このことから考えると、大きく2つの可能性が考えられます。
一つは、環境整備で「除草王」をそのまま使用していた場合です。その場合、街路樹の生きた葉にかかるように散布しないかぎり、その除草剤が原因で枯れるとは考えられないことになります。環境整備で街路樹の生きた葉に散布するという行為をしていれば、「邪魔な街路樹を枯らしてやろう」という、明らかな悪意があることになります。
二つ目は、通常使用で街路樹に影響がない除草剤とされる「除草王」の容器に、実際の内容物としては、根に触れた植物が無条件に枯れるような土壌処理型の除草剤を入れて、通常の使用法で散布していたという、内容物偽装工作の可能性です。

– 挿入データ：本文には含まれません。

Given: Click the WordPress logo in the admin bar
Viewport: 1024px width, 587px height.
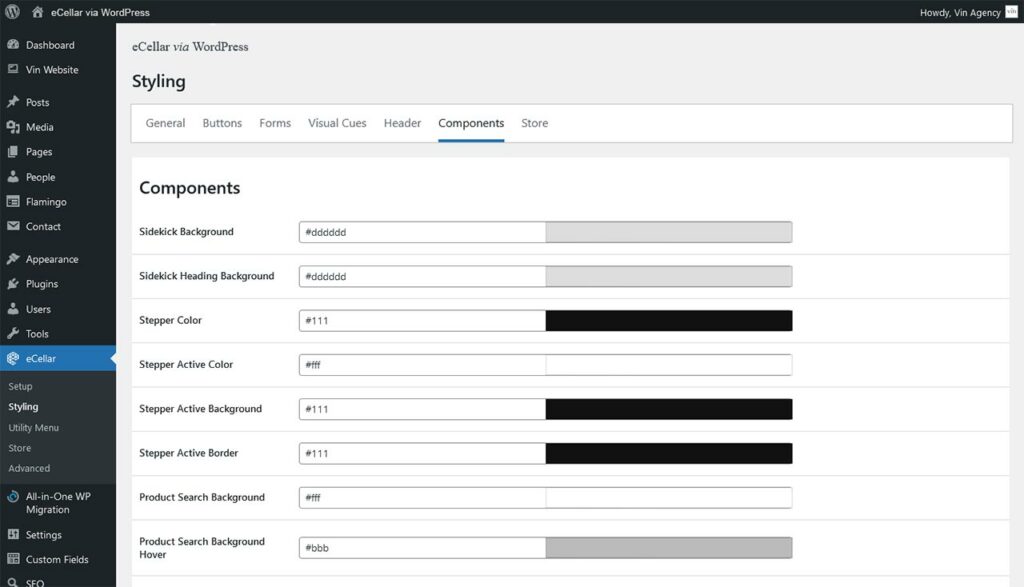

「除草王」の特性を知っている人であればあるほど、「街路樹には影響がない」除草剤なので、その除草剤が原因で街路樹が枯れるとは考えません。「まさかバレないだろう」との浅知恵は、ビッグモーターの歪な企業体質から察すれば、考えられなくもないことではありますが、常識的には考えにくいことです。この場合も非常に悪質といえます。
「除草王」を販売するフマキラーの公式サイトでも、「除草王」は、薬剤がかかった下草だけを枯らし、土壌に落ちると吸着・分解されるので、樹木の根元に散布しても影響はないと説明されていることが確認できます。
名古屋市や兵庫県など、ビッグモーター店舗前の街路樹の枯死や枯死樹の伐採を確認した自治体などは、器物損壊罪の証拠を得る作業に追われています。器物損壊罪の疑いで被害届を提出するには、器物損壊の原因として客観的に認識できる証拠の添付が警察から求められますが、この事件の場合は、枯れた街路樹が植わっていた土壌から、枯死の原因となり得る除草剤成分が化学分析により検出されたことを示すデータが必要です。そのため、被害を認知した自治体などは、土壌分析に追われているといいます。